Replication and Verifiability in Requirements Engineering: the NLP for RE Case

[Context] Study replication is essential for theory building and empirical validation. [Problem] Despite its empirical vocation, requirements engineering (RE) research has given limited attention to study replication, threatening thereby the ability to verify existing results and use previous research as a baseline. [Solution] In this perspective paper, we -- a group of experts in natural language processing (NLP) for RE -- reflect on the challenges for study replication in NLP for RE. Concretely: (i) we report on hands-on experiences of replication, (ii) we review the state-of-the-art and extract replication-relevant information, and (iii) we identify, through focus groups, challenges across two typical dimensions of replication: data annotation and tool reconstruction. NLP for RE is a research area that is suitable for study replication since it builds on automated tools which can be shared, and quantitative evaluation that enable direct comparisons between results. [Results] Replication is hampered by several factors, including the context specificity of the studies, the heterogeneity of the tasks involving NLP, the tasks' inherent hairiness, and, in turn, the heterogeneous reporting structure. To address these issues, we propose an ID card whose goal is to provide a structured summary of research papers, with an emphasis on replication-relevant information. [Contribution] We contribute in this study with: (i) a set of reflections on replication in NLP for RE, (ii) a set of recommendations for researchers in the field to increase their awareness on the topic, and (iii) an ID card that is intended to primarily foster replication, and can also be used in other contexts, e.g., for educational purposes. Practitioners will also benefit from the results since replications increase confidence on research findings.

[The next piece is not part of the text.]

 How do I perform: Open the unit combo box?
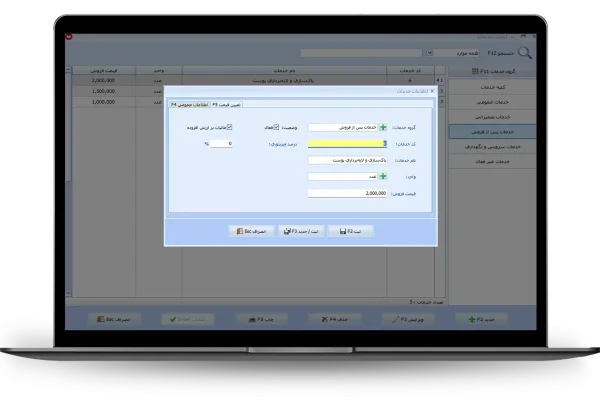tap(343, 176)
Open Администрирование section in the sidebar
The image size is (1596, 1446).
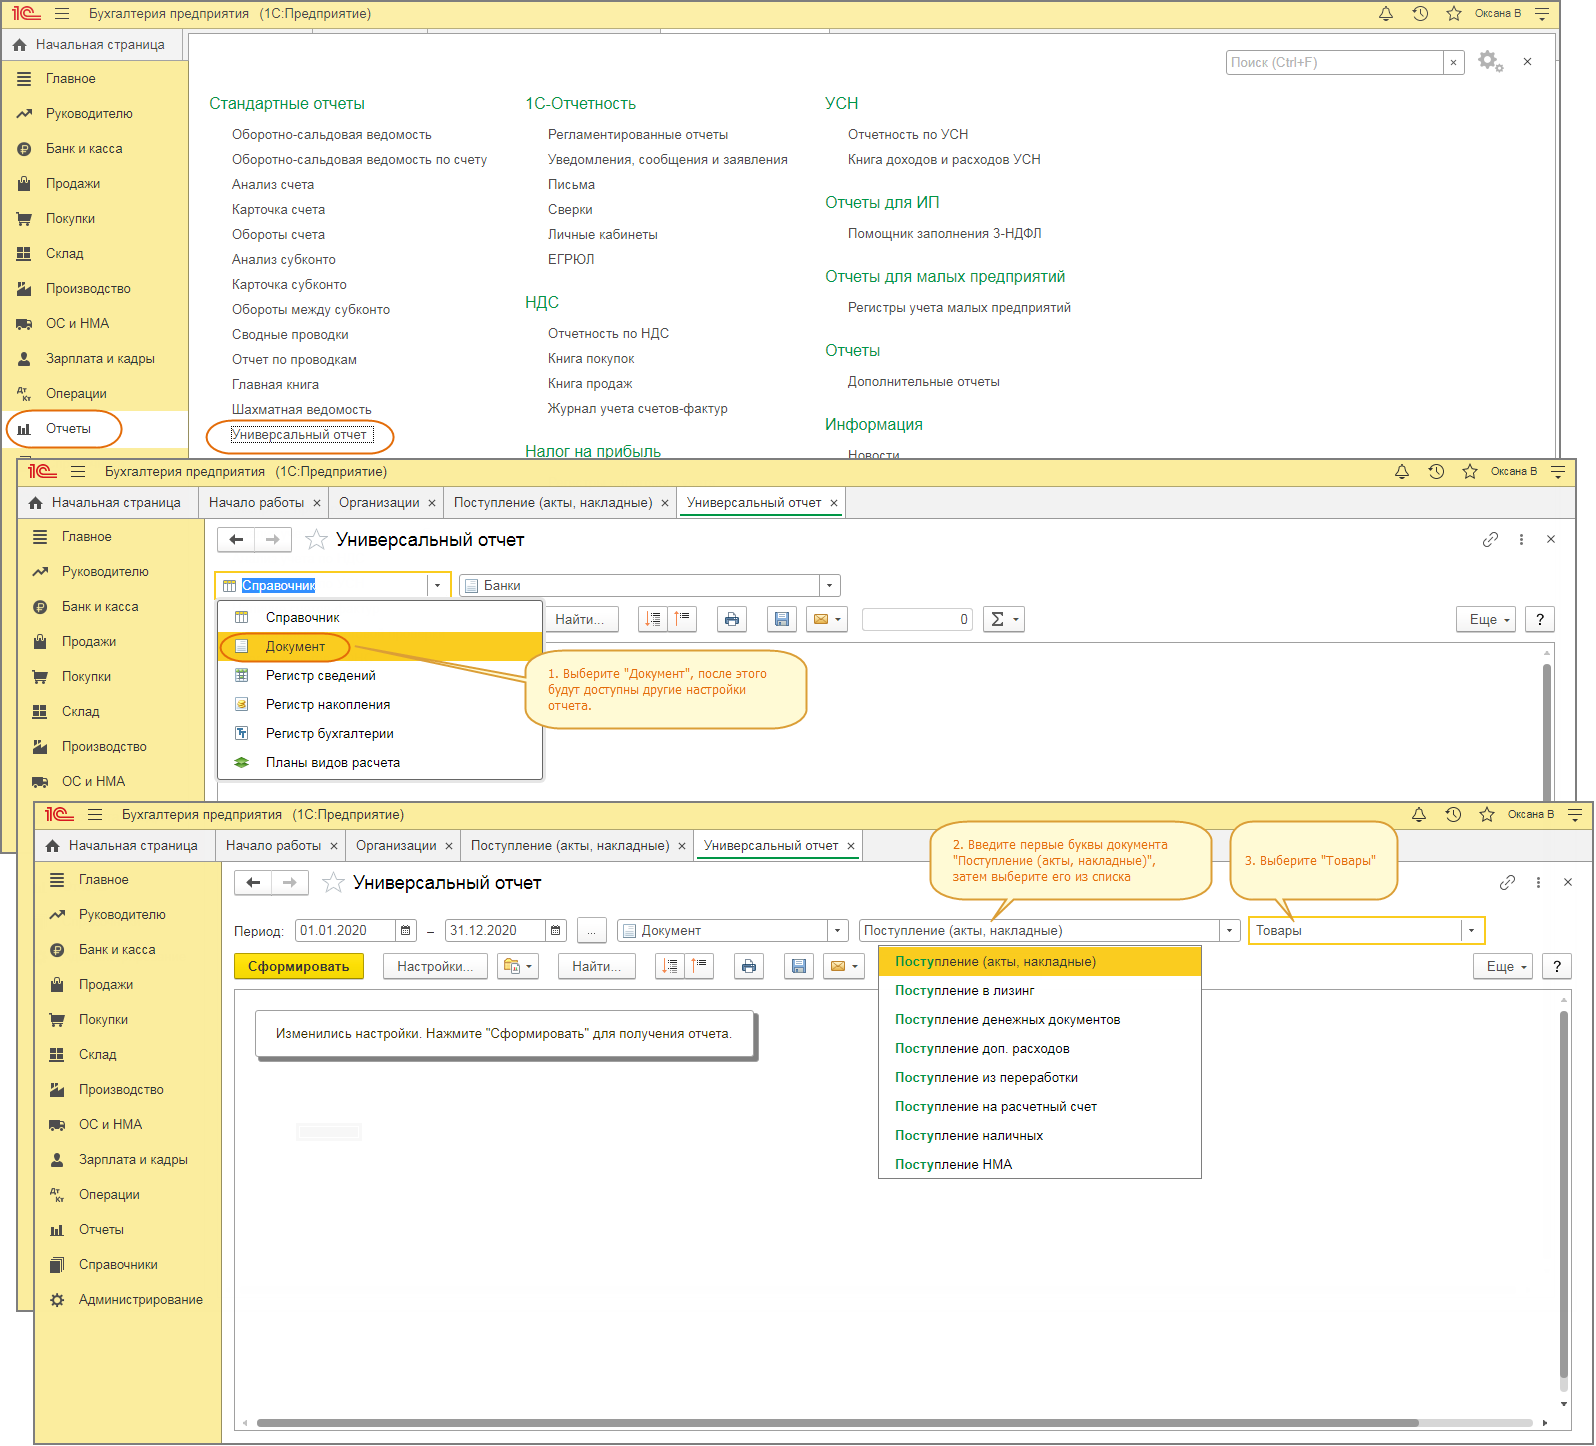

翻译：[背景] 研究可重复性对于理论构建与实证验证至关重要。[问题] 尽管需求工程（RE）研究具有实证取向，但对研究可重复性的关注有限，这威胁到验证现有结果及将先前研究作为基线基准的能力。[解决方案] 在这篇观点性论文中，我们——一个专注于需求工程自然语言处理（NLP for RE）的专家团队——反思了该领域中研究可重复性面临的挑战。具体而言：（i）我们报告了可重复性研究的实践经验，（ii）我们回顾了当前研究现状并提取了与可重复性相关的信息，（iii）通过焦点小组讨论，我们识别了可重复性两个典型维度——数据标注与工具重建——中的挑战。需求工程中的自然语言处理研究领域适合进行可重复性研究，因其建立在可共享的自动化工具及可实现结果直接对比的定量评估基础之上。[结果] 可重复性受多重因素阻碍，包括研究的上下文特异性、涉及自然语言处理任务的异质性、任务固有的复杂性，以及相应的报告结构差异性。为解决这些问题，我们提出了一份"标识卡"，旨在提供研究论文的结构化摘要，重点突出与可重复性相关的信息。[贡献] 本研究贡献包括：（i）关于需求工程自然语言处理中可重复性的一系列反思，（ii）为该领域研究者提升相关认知提出的系列建议，（iii）一份旨在促进可重复性研究的标识卡，该卡片亦可应用于其他场景（如教学目的）。实践者亦能受益于本研究成果，因为可重复性研究能够增强对研究发现的可信度。